WORK TO COMPLETE: Retype the passage on Collingwood's essay word for word, starting at "The essay I’m" and ending at "on Collingwood’s argument.".

PROVIDED TEXT:
It is to Collingwood again to whom I want to turn, to share his brief but suggestive essay about politics that he wrote sometime around 1941. Returning to my opening theme, Collingwood’s words are rooted in this pre-war and early war era, although, as he often does, he draws heavily upon Plato and the Greek tradition. But the most salient points of the quotes below drew my attention because these words strike me as eerily prescient as I write this in 2019. My nation and much of the world have rekindled a romance with the worst sort of leaders and politics. I believe we can all learn from reflecting on Collingwood’s essay.
The essay I’m referring to is entitled “The Three Laws of Politics,” and it’s included in Essays in Political Philosophy by R.G. Collingwood, Edited with an Introduction by David Boucher (Clarendon Press, Oxford 2004), 207-223. Collingwood drafted the essay as his Hobhouse Lecture to the London School of Economics. Collingwood, because of his declining health, was unable to deliver the lecture in person. In addition, he adopted the lecture from the larger project he was working upon at the time, The New Leviathan (1943), the final book that he completed before his death in January 1943. (Chapter 25 of the New Leviathan is entitled “The Three Laws of Politics,” but it isn’t as comprehensive or persuasively written as the Essay.) Below is an extended set of quotations from near the end of the essay that struck me. After the quotes, I offer my reflections on Collingwood’s argument.
Collingwood’s Words
Sec. 4 The Third Law of Politics
Whatever qualities are thus exhibited [by the ruler] in the course of ruling are exhibited as models for imitation. The ruler as pathfinder is the ruler as setter of examples.. . . . I think that nobody will deny that the position occupied by a ruler is such that the characteristics displayed by him in the course of his activity of ruling will in fact tend to be imitated by those over whom he rules; that the tendency will be stronger in proportion as the bond between ruler and subject is closer; and that the fact of this imitation, which in any case will to some extent occur even unconsciously, will be replaced in proportion as the ruler becomes master of his trade by his deliberately offering examples intended to be worth following.
Sec. 7. The Third Law, continued. . . .

DATA EXTRACT:
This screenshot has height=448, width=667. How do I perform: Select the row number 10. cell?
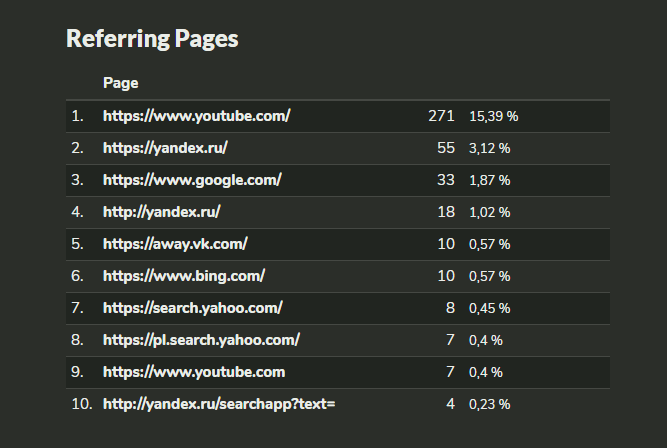(x=82, y=404)
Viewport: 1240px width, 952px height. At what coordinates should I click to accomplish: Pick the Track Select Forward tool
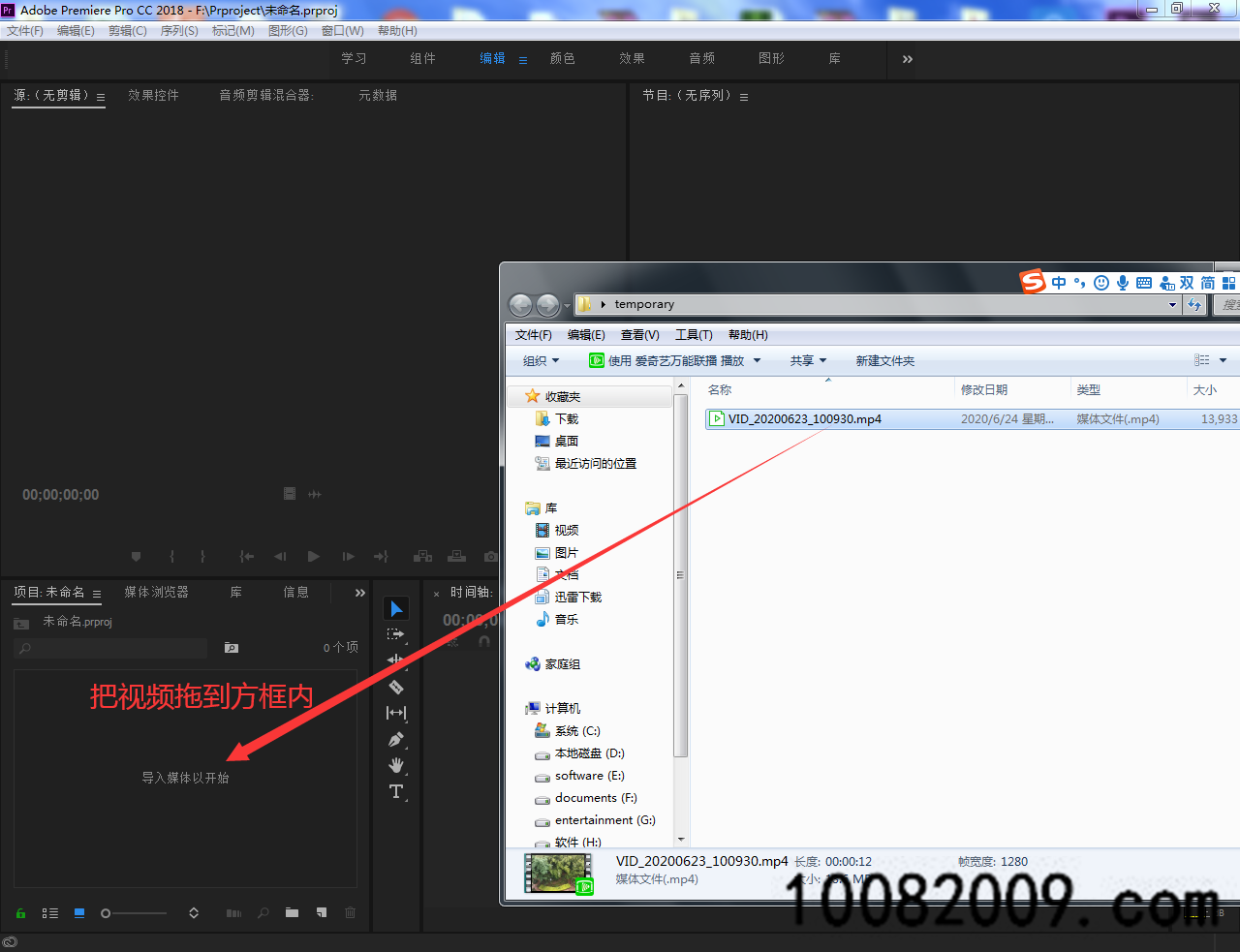tap(395, 634)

TASK RESPONSE:
The essay I’m referring to is entitled “The Three Laws of Politics,” and it’s included in Essays in Political Philosophy by R.G. Collingwood, Edited with an Introduction by David Boucher (Clarendon Press, Oxford 2004), 207-223. Collingwood drafted the essay as his Hobhouse Lecture to the London School of Economics. Collingwood, because of his declining health, was unable to deliver the lecture in person. In addition, he adopted the lecture from the larger project he was working upon at the time, The New Leviathan (1943), the final book that he completed before his death in January 1943. (Chapter 25 of the New Leviathan is entitled “The Three Laws of Politics,” but it isn’t as comprehensive or persuasively written as the Essay.) Below is an extended set of quotations from near the end of the essay that struck me. After the quotes, I offer my reflections on Collingwood’s argument.